PROBLEM: Provide an exact transcription of all the records.

DATA LISTING:
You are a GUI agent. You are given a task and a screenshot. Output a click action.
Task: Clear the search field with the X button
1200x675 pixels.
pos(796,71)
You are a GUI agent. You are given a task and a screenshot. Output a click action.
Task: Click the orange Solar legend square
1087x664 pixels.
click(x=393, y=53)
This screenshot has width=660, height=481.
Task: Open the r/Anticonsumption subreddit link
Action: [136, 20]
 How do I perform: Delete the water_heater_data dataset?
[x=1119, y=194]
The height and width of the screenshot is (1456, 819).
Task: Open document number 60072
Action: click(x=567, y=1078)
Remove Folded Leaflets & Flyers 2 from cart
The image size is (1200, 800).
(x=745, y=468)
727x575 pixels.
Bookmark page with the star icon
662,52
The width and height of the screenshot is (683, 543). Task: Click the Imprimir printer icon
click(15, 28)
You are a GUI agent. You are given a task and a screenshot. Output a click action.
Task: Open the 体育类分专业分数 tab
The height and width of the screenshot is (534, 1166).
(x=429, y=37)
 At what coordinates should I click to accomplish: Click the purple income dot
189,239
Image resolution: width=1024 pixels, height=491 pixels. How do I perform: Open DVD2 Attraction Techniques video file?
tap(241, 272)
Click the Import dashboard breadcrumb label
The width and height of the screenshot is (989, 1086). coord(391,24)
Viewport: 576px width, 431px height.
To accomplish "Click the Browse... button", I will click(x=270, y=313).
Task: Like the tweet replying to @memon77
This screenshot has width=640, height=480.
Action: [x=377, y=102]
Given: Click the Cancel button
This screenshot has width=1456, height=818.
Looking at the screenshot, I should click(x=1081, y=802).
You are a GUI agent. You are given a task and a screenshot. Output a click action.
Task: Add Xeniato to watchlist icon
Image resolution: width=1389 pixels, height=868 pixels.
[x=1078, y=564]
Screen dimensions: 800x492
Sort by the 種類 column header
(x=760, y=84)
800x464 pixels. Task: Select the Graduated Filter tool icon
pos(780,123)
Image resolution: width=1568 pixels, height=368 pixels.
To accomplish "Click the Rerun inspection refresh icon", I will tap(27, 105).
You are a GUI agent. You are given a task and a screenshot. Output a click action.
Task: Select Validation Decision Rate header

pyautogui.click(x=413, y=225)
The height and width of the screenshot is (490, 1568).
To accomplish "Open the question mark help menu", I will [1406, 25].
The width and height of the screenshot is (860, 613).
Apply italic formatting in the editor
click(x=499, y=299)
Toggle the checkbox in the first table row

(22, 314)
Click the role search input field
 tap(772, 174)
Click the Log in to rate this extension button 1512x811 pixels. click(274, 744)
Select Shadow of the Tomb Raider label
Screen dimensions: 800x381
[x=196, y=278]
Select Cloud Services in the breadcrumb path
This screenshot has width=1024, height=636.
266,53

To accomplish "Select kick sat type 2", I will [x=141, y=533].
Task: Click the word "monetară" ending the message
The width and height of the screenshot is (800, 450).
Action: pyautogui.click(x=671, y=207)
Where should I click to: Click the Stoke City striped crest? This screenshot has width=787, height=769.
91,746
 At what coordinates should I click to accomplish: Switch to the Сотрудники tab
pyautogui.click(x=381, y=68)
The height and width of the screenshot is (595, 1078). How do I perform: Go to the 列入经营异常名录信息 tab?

TASK SOLUTION:
You are a GUI agent. You are given a task and a screenshot. Output a click action.
Task: Clear the search field with the X button
1200x675 pixels.
pos(796,71)
You are a GUI agent. You are given a task and a screenshot. Output a click action.
Task: Click the orange Solar legend square
1087x664 pixels.
click(x=393, y=53)
This screenshot has width=660, height=481.
Task: Open the r/Anticonsumption subreddit link
Action: [136, 20]
 How do I perform: Delete the water_heater_data dataset?
[x=1119, y=194]
The height and width of the screenshot is (1456, 819).
Task: Open document number 60072
Action: click(x=567, y=1078)
Remove Folded Leaflets & Flyers 2 from cart
The image size is (1200, 800).
(x=745, y=468)
727x575 pixels.
Bookmark page with the star icon
662,52
The width and height of the screenshot is (683, 543). Task: Click the Imprimir printer icon
click(15, 28)
You are a GUI agent. You are given a task and a screenshot. Output a click action.
Task: Open the 体育类分专业分数 tab
The height and width of the screenshot is (534, 1166).
(x=429, y=37)
 At what coordinates should I click to accomplish: Click the purple income dot
189,239
Image resolution: width=1024 pixels, height=491 pixels. How do I perform: Open DVD2 Attraction Techniques video file?
tap(241, 272)
Click the Import dashboard breadcrumb label
The width and height of the screenshot is (989, 1086). coord(391,24)
Viewport: 576px width, 431px height.
To accomplish "Click the Browse... button", I will click(x=270, y=313).
Task: Like the tweet replying to @memon77
This screenshot has width=640, height=480.
Action: [x=377, y=102]
Given: Click the Cancel button
This screenshot has width=1456, height=818.
Looking at the screenshot, I should click(x=1081, y=802).
You are a GUI agent. You are given a task and a screenshot. Output a click action.
Task: Add Xeniato to watchlist icon
Image resolution: width=1389 pixels, height=868 pixels.
[x=1078, y=564]
Screen dimensions: 800x492
Sort by the 種類 column header
(x=760, y=84)
800x464 pixels. Task: Select the Graduated Filter tool icon
pos(780,123)
Image resolution: width=1568 pixels, height=368 pixels.
To accomplish "Click the Rerun inspection refresh icon", I will tap(27, 105).
You are a GUI agent. You are given a task and a screenshot. Output a click action.
Task: Select Validation Decision Rate header

pyautogui.click(x=413, y=225)
The height and width of the screenshot is (490, 1568).
To accomplish "Open the question mark help menu", I will [1406, 25].
The width and height of the screenshot is (860, 613).
Apply italic formatting in the editor
click(x=499, y=299)
Toggle the checkbox in the first table row

(22, 314)
Click the role search input field
 tap(772, 174)
Click the Log in to rate this extension button 1512x811 pixels. click(274, 744)
Select Shadow of the Tomb Raider label
Screen dimensions: 800x381
[x=196, y=278]
Select Cloud Services in the breadcrumb path
This screenshot has width=1024, height=636.
266,53

To accomplish "Select kick sat type 2", I will [x=141, y=533].
Task: Click the word "monetară" ending the message
The width and height of the screenshot is (800, 450).
Action: pyautogui.click(x=671, y=207)
Where should I click to: Click the Stoke City striped crest? This screenshot has width=787, height=769.
91,746
 At what coordinates should I click to accomplish: Switch to the Сотрудники tab
pyautogui.click(x=381, y=68)
The height and width of the screenshot is (595, 1078). How do I perform: Go to the 列入经营异常名录信息 tab?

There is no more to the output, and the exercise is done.